A me questo sistema pare, oltre che assurdo, soprattutto ipocrita: chi decide cos'è un abbigliamento religioso e cosa semplicemente un "fashion statement"? Se io dichiaro che la mia religione mi prescrive di indossare la maschera di Gene Simmons dei Kiss, ho diritto alle tutele riservate ai fedeli religiosi? A me questo pare un esempio lampante del contrasto tra le prescrizioni delle religioni "tradizionali" e quelle della religione più importante di tutte: il consumismo. La realtà è che il nostro stile di vita occidentale ci prescrive dei codici di abbigliamento (e non solo: peso, abbronzatura, capigliatura, ecc.) stringenti tanto quanto quelli prescritti dall'Islam o dall'Ebraismo. I tribunali che passano il tempo a discutere cause come quelle di Samantha Elauf non sono altro che strumenti di distrazione di massa dal reale cuore del problema.

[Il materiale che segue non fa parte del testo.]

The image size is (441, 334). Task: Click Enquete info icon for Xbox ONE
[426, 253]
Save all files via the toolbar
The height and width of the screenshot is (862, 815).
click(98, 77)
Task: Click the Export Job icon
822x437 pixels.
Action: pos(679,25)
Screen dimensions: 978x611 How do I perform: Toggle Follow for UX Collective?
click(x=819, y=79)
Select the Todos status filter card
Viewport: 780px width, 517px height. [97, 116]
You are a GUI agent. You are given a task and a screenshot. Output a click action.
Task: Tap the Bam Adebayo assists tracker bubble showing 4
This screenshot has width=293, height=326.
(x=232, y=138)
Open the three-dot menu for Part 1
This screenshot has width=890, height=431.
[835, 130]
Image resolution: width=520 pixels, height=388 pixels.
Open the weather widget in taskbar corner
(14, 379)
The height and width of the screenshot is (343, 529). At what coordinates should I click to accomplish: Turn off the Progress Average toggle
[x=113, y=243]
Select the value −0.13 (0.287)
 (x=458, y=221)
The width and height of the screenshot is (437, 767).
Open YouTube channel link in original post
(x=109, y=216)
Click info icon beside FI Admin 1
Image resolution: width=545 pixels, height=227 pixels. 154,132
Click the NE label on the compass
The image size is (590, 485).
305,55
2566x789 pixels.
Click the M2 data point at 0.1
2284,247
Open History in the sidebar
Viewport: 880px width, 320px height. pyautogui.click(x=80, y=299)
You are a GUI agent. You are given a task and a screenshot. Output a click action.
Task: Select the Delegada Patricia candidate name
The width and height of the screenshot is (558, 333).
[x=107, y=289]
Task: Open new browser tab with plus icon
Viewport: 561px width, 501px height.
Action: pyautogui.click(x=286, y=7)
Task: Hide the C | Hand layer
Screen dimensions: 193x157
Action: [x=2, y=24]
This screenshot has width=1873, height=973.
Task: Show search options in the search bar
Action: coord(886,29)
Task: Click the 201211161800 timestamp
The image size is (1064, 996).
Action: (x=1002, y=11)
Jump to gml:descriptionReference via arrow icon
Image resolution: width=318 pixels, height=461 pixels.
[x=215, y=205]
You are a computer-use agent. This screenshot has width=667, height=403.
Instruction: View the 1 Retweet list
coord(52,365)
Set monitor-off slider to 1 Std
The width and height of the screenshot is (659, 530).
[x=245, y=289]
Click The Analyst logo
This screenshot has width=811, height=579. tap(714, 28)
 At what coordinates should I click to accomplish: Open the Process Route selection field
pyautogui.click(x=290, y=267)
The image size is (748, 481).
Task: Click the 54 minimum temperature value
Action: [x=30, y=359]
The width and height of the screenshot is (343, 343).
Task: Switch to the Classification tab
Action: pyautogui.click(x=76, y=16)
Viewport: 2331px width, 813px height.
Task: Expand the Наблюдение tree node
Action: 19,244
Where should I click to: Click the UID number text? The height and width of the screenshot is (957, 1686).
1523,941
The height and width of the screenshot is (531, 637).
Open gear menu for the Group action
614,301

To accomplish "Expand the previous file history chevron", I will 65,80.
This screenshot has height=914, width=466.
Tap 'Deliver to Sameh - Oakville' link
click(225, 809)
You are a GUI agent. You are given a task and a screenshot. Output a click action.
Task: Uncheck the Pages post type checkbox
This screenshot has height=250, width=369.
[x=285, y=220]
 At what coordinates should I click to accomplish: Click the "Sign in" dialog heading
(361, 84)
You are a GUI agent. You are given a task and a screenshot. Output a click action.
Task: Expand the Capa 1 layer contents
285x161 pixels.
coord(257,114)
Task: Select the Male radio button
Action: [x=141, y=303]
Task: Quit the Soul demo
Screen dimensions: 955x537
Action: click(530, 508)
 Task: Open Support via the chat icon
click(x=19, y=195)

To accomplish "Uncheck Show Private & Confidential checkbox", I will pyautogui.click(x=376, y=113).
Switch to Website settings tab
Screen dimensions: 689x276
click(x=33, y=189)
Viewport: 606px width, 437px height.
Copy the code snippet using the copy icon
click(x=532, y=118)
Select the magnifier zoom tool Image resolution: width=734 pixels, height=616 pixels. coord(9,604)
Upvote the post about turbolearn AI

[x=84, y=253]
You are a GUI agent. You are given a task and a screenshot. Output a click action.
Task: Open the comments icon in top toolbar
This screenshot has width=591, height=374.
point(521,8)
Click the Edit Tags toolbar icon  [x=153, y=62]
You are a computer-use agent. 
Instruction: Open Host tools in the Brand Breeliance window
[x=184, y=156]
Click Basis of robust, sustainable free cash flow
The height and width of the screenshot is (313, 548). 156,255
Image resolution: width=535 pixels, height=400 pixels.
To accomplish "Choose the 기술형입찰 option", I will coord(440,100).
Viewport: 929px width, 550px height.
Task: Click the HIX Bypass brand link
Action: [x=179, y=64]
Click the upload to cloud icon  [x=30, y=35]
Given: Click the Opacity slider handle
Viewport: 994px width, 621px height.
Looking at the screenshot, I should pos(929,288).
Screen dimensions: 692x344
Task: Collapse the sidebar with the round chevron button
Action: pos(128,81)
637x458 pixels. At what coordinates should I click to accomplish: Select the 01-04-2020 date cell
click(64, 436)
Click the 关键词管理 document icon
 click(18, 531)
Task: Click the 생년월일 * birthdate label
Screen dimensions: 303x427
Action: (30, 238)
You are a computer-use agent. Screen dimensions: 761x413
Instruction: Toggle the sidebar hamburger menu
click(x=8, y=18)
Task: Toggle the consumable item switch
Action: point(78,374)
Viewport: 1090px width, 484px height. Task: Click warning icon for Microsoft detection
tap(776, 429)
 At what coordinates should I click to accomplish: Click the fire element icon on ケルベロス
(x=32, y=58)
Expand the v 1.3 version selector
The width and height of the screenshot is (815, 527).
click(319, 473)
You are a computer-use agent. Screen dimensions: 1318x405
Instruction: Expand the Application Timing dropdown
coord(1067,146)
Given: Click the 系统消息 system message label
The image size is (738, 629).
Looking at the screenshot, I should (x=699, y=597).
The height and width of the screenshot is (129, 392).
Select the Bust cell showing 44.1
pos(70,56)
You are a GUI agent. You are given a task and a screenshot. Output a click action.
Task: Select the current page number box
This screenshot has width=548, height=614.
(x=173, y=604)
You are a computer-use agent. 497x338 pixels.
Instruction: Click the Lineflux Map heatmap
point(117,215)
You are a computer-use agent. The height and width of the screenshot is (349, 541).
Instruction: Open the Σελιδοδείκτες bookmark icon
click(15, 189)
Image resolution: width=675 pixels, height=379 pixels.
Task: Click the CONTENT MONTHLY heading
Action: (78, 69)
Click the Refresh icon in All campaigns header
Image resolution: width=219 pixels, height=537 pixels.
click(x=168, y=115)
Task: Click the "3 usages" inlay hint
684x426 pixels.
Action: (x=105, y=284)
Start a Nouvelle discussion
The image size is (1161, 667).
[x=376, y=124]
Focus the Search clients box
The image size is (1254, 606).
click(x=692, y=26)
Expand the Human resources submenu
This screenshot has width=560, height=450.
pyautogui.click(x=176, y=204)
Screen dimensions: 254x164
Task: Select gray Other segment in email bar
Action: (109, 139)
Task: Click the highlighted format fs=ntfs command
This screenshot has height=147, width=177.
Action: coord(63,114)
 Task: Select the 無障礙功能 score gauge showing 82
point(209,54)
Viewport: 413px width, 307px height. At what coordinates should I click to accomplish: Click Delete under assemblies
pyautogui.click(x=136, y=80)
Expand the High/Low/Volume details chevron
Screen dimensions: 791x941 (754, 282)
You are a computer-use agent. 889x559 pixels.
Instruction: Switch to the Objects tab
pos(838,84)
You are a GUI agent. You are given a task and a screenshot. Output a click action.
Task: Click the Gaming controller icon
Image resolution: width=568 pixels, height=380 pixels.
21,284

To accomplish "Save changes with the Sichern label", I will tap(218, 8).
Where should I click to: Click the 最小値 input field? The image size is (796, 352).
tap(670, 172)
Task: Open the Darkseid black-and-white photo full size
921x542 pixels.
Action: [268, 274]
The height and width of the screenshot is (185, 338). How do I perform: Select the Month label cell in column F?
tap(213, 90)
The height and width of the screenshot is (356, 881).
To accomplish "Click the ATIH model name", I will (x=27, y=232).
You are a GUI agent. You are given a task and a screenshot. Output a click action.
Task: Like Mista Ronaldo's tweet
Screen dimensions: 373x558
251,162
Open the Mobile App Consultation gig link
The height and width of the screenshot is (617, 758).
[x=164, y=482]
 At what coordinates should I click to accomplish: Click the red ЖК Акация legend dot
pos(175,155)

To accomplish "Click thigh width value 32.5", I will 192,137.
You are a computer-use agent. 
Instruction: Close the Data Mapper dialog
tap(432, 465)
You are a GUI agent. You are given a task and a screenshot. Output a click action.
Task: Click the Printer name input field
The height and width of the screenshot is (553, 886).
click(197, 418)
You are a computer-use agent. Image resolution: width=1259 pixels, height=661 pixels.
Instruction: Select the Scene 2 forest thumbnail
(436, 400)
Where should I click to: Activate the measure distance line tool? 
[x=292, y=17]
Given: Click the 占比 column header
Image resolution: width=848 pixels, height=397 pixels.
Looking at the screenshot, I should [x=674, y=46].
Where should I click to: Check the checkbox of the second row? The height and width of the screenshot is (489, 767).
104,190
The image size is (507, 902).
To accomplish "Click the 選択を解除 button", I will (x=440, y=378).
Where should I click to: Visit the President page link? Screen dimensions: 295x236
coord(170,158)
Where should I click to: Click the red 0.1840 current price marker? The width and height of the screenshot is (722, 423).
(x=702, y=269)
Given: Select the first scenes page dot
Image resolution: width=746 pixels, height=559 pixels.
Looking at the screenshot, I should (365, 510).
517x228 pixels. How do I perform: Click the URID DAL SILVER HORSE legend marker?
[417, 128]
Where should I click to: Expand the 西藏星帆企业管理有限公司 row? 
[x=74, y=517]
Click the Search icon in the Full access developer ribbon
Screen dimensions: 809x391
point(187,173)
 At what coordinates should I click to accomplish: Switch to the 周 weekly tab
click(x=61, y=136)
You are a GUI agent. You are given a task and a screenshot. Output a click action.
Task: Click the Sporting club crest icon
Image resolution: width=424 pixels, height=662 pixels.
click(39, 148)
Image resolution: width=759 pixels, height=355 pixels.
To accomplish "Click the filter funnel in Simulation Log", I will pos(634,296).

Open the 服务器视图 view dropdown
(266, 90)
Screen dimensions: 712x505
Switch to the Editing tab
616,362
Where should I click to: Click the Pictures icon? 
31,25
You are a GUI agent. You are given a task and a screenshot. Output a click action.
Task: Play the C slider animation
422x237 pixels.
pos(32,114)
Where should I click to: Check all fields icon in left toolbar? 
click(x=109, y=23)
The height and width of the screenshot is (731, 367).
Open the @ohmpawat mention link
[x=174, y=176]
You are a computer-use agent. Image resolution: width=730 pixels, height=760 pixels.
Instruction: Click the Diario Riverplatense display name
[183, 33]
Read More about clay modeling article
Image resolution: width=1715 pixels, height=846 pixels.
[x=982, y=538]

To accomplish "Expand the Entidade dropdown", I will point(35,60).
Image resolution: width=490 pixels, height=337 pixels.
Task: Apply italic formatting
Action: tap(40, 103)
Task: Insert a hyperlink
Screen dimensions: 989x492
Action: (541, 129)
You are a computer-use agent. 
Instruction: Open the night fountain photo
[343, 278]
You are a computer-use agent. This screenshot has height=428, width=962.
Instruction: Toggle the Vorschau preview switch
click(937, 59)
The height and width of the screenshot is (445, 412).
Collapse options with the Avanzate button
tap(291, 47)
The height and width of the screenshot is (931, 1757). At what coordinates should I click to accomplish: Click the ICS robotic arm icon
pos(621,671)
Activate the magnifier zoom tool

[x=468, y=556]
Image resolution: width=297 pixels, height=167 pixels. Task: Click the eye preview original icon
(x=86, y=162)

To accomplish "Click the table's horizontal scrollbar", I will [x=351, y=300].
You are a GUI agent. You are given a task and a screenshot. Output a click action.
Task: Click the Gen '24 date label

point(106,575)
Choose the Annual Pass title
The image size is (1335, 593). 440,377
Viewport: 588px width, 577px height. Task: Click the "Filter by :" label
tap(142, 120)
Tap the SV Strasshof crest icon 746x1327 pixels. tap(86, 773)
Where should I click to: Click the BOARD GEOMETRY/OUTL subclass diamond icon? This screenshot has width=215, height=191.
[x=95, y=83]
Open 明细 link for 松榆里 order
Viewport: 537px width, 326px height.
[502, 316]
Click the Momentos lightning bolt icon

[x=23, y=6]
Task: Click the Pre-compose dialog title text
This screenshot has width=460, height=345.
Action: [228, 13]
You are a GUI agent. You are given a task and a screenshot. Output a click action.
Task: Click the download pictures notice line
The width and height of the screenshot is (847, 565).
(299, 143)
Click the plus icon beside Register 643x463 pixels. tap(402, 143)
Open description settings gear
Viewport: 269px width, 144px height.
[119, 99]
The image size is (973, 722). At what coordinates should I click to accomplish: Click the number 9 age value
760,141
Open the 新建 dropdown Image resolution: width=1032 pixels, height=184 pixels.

Quest'altro articolo, invece, parla di Harar, la città dove si "rifugiò" Arthur Rimbaud a 26 anni. Consiglio la lettura a tutti i ventenni. La foto di Rimbaud è particolarmente impressionante: un bambino per i canoni attuali, un uomo fatto e finito nel 1880.

Venendo all'Italia, un editoriale sul Manifesto, intitolato "La democrazia che odia i cittadini", prendendo spunto da un commento di Eugenio Scalfari, descrive chiaramente lo stato comatoso della democrazia italiana. "L’Italia non è un caso unico. Le demo­cra­zia respin­genti ci sono ovun­que e in Ita­lia la si è comin­ciata a fab­bri­care da un quarto di secolo fa." "Quanto ai par­titi, il loro sof­fo­ca­mento è stato deli­be­rato. In nome di una demo­cra­zia che decide, li si è disat­ti­vati, pro­met­tendo che a col­ti­vare il civi­smo avrebbe prov­ve­duto la società civile. Solo che la società civile, peral­tro ambi­gua, non com­pensa l’attività di edu­ca­zione e inci­ta­mento che i par­titi di massa svol­ge­vano su vasta scala. Sono rima­sti i par­titi impro­pria­mente detti per­so­nali, che sono cir­co­scritte cosche affa­ri­sti­che, riser­vate ai super­pro­fes­sio­ni­sti della poli­tica, che non sanno nem­meno com’è fatto il mondo e che nutrono uni­ca­mente ambi­zioni di potere."
Prima prendiamo atto di questa situazione e ne traiamo le opportune conseguenze, meglio è.